:: Exercise instructions ::
Would you go through the records below and copy each line with the string "computer"?

:: Data records ::
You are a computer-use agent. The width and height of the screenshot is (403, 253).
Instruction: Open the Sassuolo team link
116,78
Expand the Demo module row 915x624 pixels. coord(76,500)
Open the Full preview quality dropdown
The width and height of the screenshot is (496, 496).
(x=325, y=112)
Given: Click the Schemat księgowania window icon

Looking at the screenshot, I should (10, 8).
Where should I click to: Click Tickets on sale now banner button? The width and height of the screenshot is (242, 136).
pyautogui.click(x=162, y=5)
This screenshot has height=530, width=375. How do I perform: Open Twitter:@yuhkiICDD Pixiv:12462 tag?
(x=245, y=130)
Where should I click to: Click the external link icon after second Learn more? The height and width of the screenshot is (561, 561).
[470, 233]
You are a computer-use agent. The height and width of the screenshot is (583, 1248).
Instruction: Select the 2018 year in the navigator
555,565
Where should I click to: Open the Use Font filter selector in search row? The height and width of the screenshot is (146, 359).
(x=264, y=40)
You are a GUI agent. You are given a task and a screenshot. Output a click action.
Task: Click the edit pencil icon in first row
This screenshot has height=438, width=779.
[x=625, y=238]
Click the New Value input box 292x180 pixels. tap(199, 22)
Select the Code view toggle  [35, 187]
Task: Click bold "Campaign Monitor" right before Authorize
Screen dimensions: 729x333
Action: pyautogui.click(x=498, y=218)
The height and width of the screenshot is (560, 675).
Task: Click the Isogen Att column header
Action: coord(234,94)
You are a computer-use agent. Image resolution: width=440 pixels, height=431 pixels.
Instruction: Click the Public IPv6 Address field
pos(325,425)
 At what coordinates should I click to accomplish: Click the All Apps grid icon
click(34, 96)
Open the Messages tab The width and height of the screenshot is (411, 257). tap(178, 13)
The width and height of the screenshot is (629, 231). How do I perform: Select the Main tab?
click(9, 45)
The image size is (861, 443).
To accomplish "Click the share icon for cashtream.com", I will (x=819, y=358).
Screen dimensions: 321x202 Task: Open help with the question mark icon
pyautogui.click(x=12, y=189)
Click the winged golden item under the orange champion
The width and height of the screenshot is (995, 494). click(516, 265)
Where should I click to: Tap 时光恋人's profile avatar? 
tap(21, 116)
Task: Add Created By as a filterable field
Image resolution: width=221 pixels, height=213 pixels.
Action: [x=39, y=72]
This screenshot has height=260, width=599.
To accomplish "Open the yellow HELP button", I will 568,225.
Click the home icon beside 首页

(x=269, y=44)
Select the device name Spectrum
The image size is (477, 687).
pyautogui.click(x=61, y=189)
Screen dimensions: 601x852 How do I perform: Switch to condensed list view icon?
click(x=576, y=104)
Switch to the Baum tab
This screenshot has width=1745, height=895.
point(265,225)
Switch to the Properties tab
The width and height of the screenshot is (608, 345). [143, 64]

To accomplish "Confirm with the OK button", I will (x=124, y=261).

:: Answer space ::
You are a computer-use agent. The width and height of the screenshot is (403, 253).
You are a computer-use agent. The height and width of the screenshot is (583, 1248).
You are a computer-use agent. Image resolution: width=440 pixels, height=431 pixels.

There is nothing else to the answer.